Bylaugh   is a civil parish in Norfolk, England  north-east of East Dereham and  WNW of Norwich. For the purposes of local government it falls within the Upper Wensum Ward of Breckland District Council and the Elmham and Mattishall Division of Norfolk County Council. According to the 2001 census it had a population of 65. At the 2011 census the population remained less than 100 and was included in the civil parish of Sparham.

The villages name origin is uncertain, it possibly could mean, 'funeral-pyre enclosure', or with a first element bel, perhaps meaning 'wood/clearing/island' and not otherwise evidenced in Old English.

Topography
This smaller than average parish has three farms and is bounded to the south by the River Wensum.  The rest of its people have smallholdings, live in the distant row of three cottages or live in homes in the Bylaugh Hall grounds.  Its shape, due to the river bends immediately south, resembles a molar (tooth).  Approximately one sixth of Bylaugh is made up of its northern woodland, Bylaugh Wood, which adjoins Bawdeswell Heath, separated by the road between that village and Dereham, the nearest main town.  Elevations range from 47 m in the grounds of Bylaugh Hall at its centre, to 22 m above mean sea level in the southwest corner, just above Elsing mill.  Like much of north Norfolk, the parish has a significant minority of woodland, its other named (and largest) woods being the Elsing Lodge/Jubilee Plantation and Sparhamhole Plantation.

Buildings
Medieval Church
The small parish church of St Mary the Virgin lies across the road from the edge of Bylaugh Park, on the north bank of the River Wensum. The round tower, one of 124 in Norfolk, with its hexagonal belfry dates from the  early 14th century. Whilst the nave is perpendicular, the transept and chancel date only to the early 19th century. Inside are still very intact, ornate box pews.  It stands out among the area’s buildings being at Grade I architecturally, particularly for its rarity.

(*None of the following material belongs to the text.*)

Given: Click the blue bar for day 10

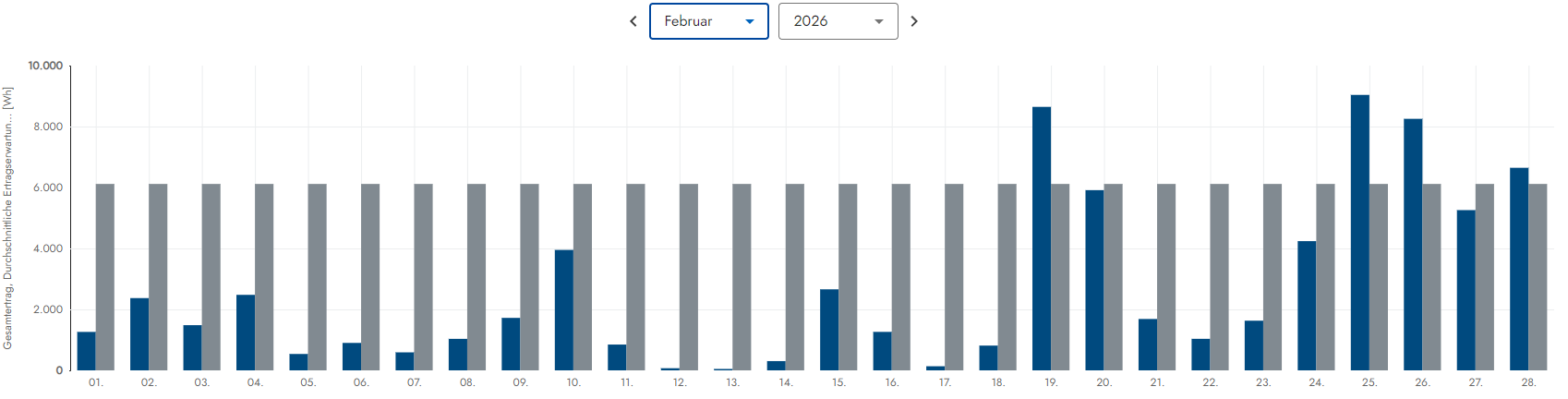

A plaque on the west side of the church states:
The chancel of this church rebuilt, the North and South transepts added. The tower buttress, windows, roof and battlements substantially rebuilt and repaired. And the interior of this church and chancel fitted up at the sole expense of Sir John Lombe Bart. – Patron

Bylaugh Hall
Bylaugh Hall, built of stone in 1851, and its estate are immediately above the church.  The house is currently under restoration after it was stripped of its lead and interior fittings, and abandoned in 1950. The hall was the headquarters of 100 Group Royal Air Force during World War II.  Its flat (parapet) roof has "obelisks and heraldic beasts".  Its gatepiers, farm-enclosing railings and gazebo are separately listed, as is a farmbuilding and clocktower.
Other listed buildings
Rustic farmbuildings at Park Farm are listed at Grade II*.

Bylaugh Old Hall remains as a farm in the village. It is a brick building dating from the 17th century.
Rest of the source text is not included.